Material provided:
_ _ _ _ _
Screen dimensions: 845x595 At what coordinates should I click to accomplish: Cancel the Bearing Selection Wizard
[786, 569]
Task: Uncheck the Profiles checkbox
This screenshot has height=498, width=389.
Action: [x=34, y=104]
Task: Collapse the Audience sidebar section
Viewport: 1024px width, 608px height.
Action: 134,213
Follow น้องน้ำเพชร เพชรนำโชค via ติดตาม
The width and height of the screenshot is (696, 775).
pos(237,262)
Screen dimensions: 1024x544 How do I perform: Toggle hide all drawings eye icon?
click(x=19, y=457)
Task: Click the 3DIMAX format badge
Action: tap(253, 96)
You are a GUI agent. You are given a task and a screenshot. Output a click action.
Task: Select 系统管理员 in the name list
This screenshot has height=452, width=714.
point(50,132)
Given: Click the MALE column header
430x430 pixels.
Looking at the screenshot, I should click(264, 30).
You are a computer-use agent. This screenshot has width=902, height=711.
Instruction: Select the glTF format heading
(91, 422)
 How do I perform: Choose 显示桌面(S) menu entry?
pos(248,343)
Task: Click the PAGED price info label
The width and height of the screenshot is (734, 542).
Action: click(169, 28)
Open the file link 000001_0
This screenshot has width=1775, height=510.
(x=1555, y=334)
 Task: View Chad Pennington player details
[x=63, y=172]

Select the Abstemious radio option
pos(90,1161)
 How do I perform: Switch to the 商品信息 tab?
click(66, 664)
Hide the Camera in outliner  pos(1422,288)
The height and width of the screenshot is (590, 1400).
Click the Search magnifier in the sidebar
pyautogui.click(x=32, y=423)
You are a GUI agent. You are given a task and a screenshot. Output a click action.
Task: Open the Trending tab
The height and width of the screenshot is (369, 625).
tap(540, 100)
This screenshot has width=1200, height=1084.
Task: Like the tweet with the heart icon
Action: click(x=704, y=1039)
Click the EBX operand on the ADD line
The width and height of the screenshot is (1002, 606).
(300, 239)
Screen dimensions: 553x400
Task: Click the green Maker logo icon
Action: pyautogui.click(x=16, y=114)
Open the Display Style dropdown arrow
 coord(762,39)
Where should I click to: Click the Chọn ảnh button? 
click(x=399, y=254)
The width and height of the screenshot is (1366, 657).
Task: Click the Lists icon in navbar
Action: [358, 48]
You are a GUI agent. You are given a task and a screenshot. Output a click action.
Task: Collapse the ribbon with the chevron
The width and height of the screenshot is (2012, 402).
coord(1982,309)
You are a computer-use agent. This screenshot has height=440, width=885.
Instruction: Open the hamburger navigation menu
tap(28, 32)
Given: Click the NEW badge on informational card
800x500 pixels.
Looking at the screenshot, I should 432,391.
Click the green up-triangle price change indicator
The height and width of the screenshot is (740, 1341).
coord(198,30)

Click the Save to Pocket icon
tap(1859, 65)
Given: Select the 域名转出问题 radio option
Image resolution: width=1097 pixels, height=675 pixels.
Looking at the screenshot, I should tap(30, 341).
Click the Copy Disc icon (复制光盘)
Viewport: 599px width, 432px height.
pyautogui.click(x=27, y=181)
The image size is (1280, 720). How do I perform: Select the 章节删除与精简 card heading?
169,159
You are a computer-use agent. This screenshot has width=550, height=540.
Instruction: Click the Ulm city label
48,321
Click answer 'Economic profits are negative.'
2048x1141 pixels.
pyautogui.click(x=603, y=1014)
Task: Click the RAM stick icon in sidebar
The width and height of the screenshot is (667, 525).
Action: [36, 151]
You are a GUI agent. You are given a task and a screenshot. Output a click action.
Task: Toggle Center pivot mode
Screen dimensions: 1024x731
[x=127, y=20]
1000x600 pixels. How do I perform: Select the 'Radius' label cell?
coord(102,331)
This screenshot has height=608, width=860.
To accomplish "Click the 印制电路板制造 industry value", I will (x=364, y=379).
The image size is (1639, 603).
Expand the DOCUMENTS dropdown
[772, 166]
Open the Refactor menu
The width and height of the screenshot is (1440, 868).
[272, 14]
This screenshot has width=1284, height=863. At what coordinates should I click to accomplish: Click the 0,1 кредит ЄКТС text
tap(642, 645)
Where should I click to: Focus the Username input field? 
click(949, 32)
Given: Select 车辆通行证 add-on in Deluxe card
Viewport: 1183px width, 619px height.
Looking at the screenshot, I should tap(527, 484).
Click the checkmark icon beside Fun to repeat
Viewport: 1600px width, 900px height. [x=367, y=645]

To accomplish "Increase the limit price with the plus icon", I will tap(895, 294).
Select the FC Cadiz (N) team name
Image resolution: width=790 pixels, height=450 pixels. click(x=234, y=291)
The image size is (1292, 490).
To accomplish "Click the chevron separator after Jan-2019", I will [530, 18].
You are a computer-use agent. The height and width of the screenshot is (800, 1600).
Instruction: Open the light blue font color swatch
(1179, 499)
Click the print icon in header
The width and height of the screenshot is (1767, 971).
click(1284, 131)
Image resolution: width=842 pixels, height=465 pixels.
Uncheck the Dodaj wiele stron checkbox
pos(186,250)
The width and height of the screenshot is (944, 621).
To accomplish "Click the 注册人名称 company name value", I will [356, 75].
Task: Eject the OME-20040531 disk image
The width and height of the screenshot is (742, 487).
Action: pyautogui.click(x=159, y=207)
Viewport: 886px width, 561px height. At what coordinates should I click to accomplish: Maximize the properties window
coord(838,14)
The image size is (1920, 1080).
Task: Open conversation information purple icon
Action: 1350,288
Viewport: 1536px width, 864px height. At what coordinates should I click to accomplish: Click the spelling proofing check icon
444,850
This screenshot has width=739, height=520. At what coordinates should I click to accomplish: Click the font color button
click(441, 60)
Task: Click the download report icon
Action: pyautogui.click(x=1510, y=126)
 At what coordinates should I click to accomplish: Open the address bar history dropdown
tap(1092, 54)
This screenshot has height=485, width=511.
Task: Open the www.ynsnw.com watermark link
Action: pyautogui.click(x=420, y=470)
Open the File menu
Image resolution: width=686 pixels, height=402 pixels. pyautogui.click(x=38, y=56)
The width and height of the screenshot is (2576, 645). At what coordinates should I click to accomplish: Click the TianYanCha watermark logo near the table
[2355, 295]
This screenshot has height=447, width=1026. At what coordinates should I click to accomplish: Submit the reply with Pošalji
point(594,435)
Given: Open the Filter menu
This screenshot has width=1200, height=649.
_ _ _ _ _
Problem statement: Reproduce all the data precisely, word for word.

Output of the exercise:
Screen dimensions: 845x595 At what coordinates should I click to accomplish: Cancel the Bearing Selection Wizard
[786, 569]
Task: Uncheck the Profiles checkbox
This screenshot has height=498, width=389.
Action: [x=34, y=104]
Task: Collapse the Audience sidebar section
Viewport: 1024px width, 608px height.
Action: 134,213
Follow น้องน้ำเพชร เพชรนำโชค via ติดตาม
The width and height of the screenshot is (696, 775).
pos(237,262)
Screen dimensions: 1024x544 How do I perform: Toggle hide all drawings eye icon?
click(x=19, y=457)
Task: Click the 3DIMAX format badge
Action: tap(253, 96)
You are a GUI agent. You are given a task and a screenshot. Output a click action.
Task: Select 系统管理员 in the name list
This screenshot has height=452, width=714.
point(50,132)
Given: Click the MALE column header
430x430 pixels.
Looking at the screenshot, I should click(264, 30).
You are a computer-use agent. This screenshot has width=902, height=711.
Instruction: Select the glTF format heading
(91, 422)
 How do I perform: Choose 显示桌面(S) menu entry?
pos(248,343)
Task: Click the PAGED price info label
The width and height of the screenshot is (734, 542).
Action: click(169, 28)
Open the file link 000001_0
This screenshot has width=1775, height=510.
(x=1555, y=334)
 Task: View Chad Pennington player details
[x=63, y=172]

Select the Abstemious radio option
pos(90,1161)
 How do I perform: Switch to the 商品信息 tab?
click(66, 664)
Hide the Camera in outliner  pos(1422,288)
The height and width of the screenshot is (590, 1400).
Click the Search magnifier in the sidebar
pyautogui.click(x=32, y=423)
You are a GUI agent. You are given a task and a screenshot. Output a click action.
Task: Open the Trending tab
The height and width of the screenshot is (369, 625).
tap(540, 100)
This screenshot has width=1200, height=1084.
Task: Like the tweet with the heart icon
Action: click(x=704, y=1039)
Click the EBX operand on the ADD line
The width and height of the screenshot is (1002, 606).
(300, 239)
Screen dimensions: 553x400
Task: Click the green Maker logo icon
Action: pyautogui.click(x=16, y=114)
Open the Display Style dropdown arrow
 coord(762,39)
Where should I click to: Click the Chọn ảnh button? 
click(x=399, y=254)
The width and height of the screenshot is (1366, 657).
Task: Click the Lists icon in navbar
Action: [358, 48]
You are a GUI agent. You are given a task and a screenshot. Output a click action.
Task: Collapse the ribbon with the chevron
The width and height of the screenshot is (2012, 402).
coord(1982,309)
You are a computer-use agent. This screenshot has height=440, width=885.
Instruction: Open the hamburger navigation menu
tap(28, 32)
Given: Click the NEW badge on informational card
800x500 pixels.
Looking at the screenshot, I should 432,391.
Click the green up-triangle price change indicator
The height and width of the screenshot is (740, 1341).
coord(198,30)

Click the Save to Pocket icon
tap(1859, 65)
Given: Select the 域名转出问题 radio option
Image resolution: width=1097 pixels, height=675 pixels.
Looking at the screenshot, I should tap(30, 341).
Click the Copy Disc icon (复制光盘)
Viewport: 599px width, 432px height.
pyautogui.click(x=27, y=181)
The image size is (1280, 720). How do I perform: Select the 章节删除与精简 card heading?
169,159
You are a computer-use agent. This screenshot has width=550, height=540.
Instruction: Click the Ulm city label
48,321
Click answer 'Economic profits are negative.'
2048x1141 pixels.
pyautogui.click(x=603, y=1014)
Task: Click the RAM stick icon in sidebar
The width and height of the screenshot is (667, 525).
Action: [36, 151]
You are a GUI agent. You are given a task and a screenshot. Output a click action.
Task: Toggle Center pivot mode
Screen dimensions: 1024x731
[x=127, y=20]
1000x600 pixels. How do I perform: Select the 'Radius' label cell?
coord(102,331)
This screenshot has height=608, width=860.
To accomplish "Click the 印制电路板制造 industry value", I will (x=364, y=379).
The image size is (1639, 603).
Expand the DOCUMENTS dropdown
[772, 166]
Open the Refactor menu
The width and height of the screenshot is (1440, 868).
[272, 14]
This screenshot has width=1284, height=863. At what coordinates should I click to accomplish: Click the 0,1 кредит ЄКТС text
tap(642, 645)
Where should I click to: Focus the Username input field? 
click(949, 32)
Given: Select 车辆通行证 add-on in Deluxe card
Viewport: 1183px width, 619px height.
Looking at the screenshot, I should tap(527, 484).
Click the checkmark icon beside Fun to repeat
Viewport: 1600px width, 900px height. [x=367, y=645]

To accomplish "Increase the limit price with the plus icon", I will tap(895, 294).
Select the FC Cadiz (N) team name
Image resolution: width=790 pixels, height=450 pixels. click(x=234, y=291)
The image size is (1292, 490).
To accomplish "Click the chevron separator after Jan-2019", I will [530, 18].
You are a computer-use agent. The height and width of the screenshot is (800, 1600).
Instruction: Open the light blue font color swatch
(1179, 499)
Click the print icon in header
The width and height of the screenshot is (1767, 971).
click(1284, 131)
Image resolution: width=842 pixels, height=465 pixels.
Uncheck the Dodaj wiele stron checkbox
pos(186,250)
The width and height of the screenshot is (944, 621).
To accomplish "Click the 注册人名称 company name value", I will [356, 75].
Task: Eject the OME-20040531 disk image
The width and height of the screenshot is (742, 487).
Action: pyautogui.click(x=159, y=207)
Viewport: 886px width, 561px height. At what coordinates should I click to accomplish: Maximize the properties window
coord(838,14)
The image size is (1920, 1080).
Task: Open conversation information purple icon
Action: 1350,288
Viewport: 1536px width, 864px height. At what coordinates should I click to accomplish: Click the spelling proofing check icon
444,850
This screenshot has width=739, height=520. At what coordinates should I click to accomplish: Click the font color button
click(441, 60)
Task: Click the download report icon
Action: pyautogui.click(x=1510, y=126)
 At what coordinates should I click to accomplish: Open the address bar history dropdown
tap(1092, 54)
This screenshot has height=485, width=511.
Task: Open the www.ynsnw.com watermark link
Action: pyautogui.click(x=420, y=470)
Open the File menu
Image resolution: width=686 pixels, height=402 pixels. pyautogui.click(x=38, y=56)
The width and height of the screenshot is (2576, 645). At what coordinates should I click to accomplish: Click the TianYanCha watermark logo near the table
[2355, 295]
This screenshot has height=447, width=1026. At what coordinates should I click to accomplish: Submit the reply with Pošalji
point(594,435)
Given: Open the Filter menu
This screenshot has width=1200, height=649.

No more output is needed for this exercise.